In the above scenarios, where the amount of data transfer between the CPU and the GPU is high, the link bandwidth between the CPU and the GPU becomes a bottleneck for faster training. IBM POWER9™ with its NVLink 2.0 having a unidirectional bandwidth of 75 GBps allows faster data transfer in comparison to other Intel® Xeon® x86 processor-based servers having a Peripheral Component Interconnect Express (PCIe) with a bandwidth of 16 GBps.
This section lists the hardware and the software used in the experimental setup.
|IBM Power System AC922||2x Intel Xeon E5-2698|
|40 cores (two 20c chips), POWER9 with NVLink 2.0||40 cores (two 20c chips)|
|3.8 GHz, 1 TB memory||2.40 GHz, 768 GB memory|
|Four Tesla V100 GPU, 16 GB-GPU||Eight Tesla V100 GPU, 16 GB-GPU|
|Red Hat® Enterprise Linux (RHEL) 7.6 for Power Little Endian (POWER9)
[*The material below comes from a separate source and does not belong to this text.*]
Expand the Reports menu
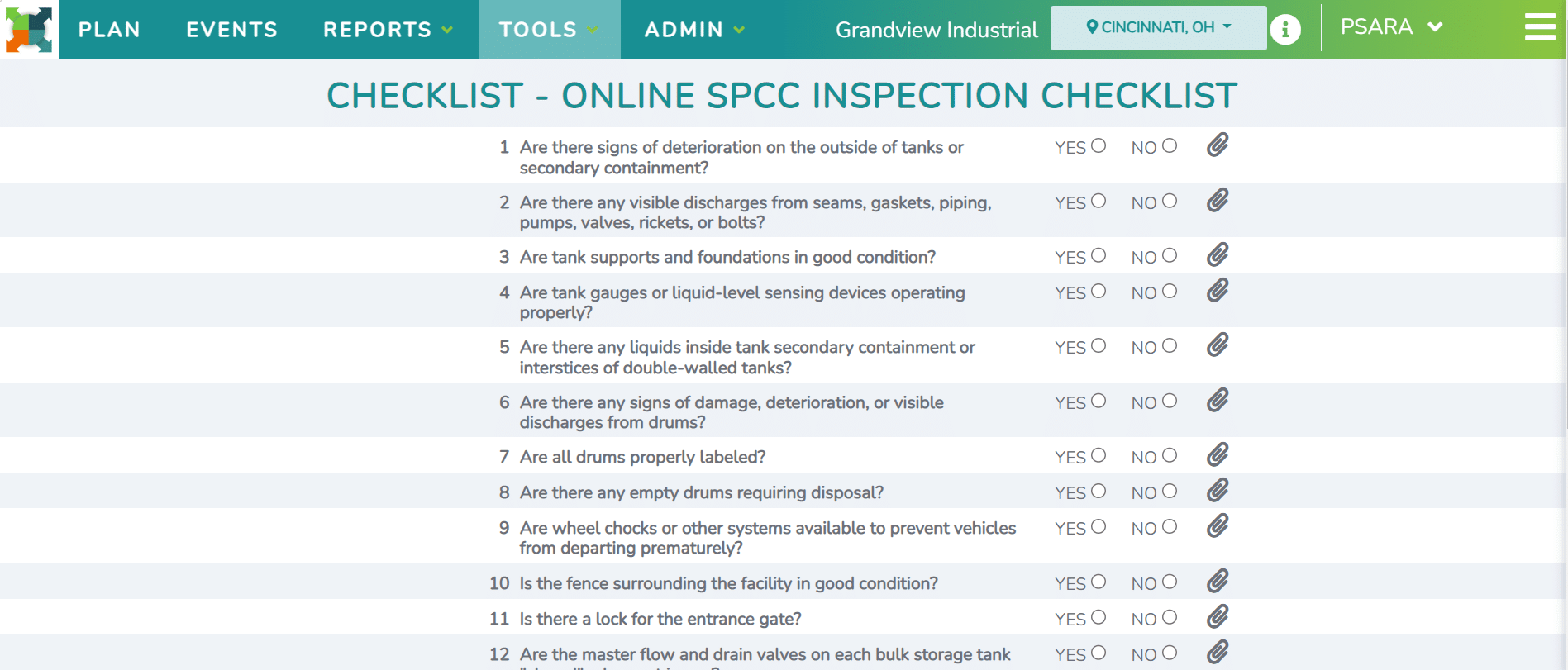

with CUDA 10.1.168/ CUDNN 7.5.1
|Ubuntu 18.04.2 with CUDA 10.1.168 / CUDNN 7.5.1|
|nvidia-driver – 418.67||nvidia-driver – 418.67|
|Software : IBM PyTorch (POWER9), WML CE 1.6.1 PyTorch 1.1.0||Software : WML CE 1.6.1 PyTorch 1.1.0|
You can find the source code for PyTorch based DeepLabv3+ with LMS at: https://github.com/naveenmiriyalu/powerai/tree/wmlce-1.6.1/examples/performance_models
We use PyTorch 1.1.0 and IBM distributed deep learning (DDL) library available with WML CE 1.6.1 on both the platforms. We use DDL for multi-GPU runs on both the platforms.
PyTorch LMS parameters:
Note : The results are based on the IBM internal measurements for running 1000 iterations.
PyTorch LMS helps to go from a resolution of 900^2 to 2600^2 with a batch size of 2. Almost a 8.35x increase in the resolution. PyTorch LMS helps to go from a batch size of 2 to batch size of 21 at a resolution of 900^2 with a batch size of 21. This is almost a 10x increase in the batch size.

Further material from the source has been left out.